Could you rewrite the rows below as a numbered list, omitting any blank lines?

■ ■ ■ ■

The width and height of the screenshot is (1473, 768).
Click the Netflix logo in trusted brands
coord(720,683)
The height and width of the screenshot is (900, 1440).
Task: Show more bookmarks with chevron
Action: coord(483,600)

■ ■ ■ ■

### Written solution:
1. The width and height of the screenshot is (1473, 768).
2. Click the Netflix logo in trusted brands
3. coord(720,683)
4. The height and width of the screenshot is (900, 1440).
5. Task: Show more bookmarks with chevron
6. Action: coord(483,600)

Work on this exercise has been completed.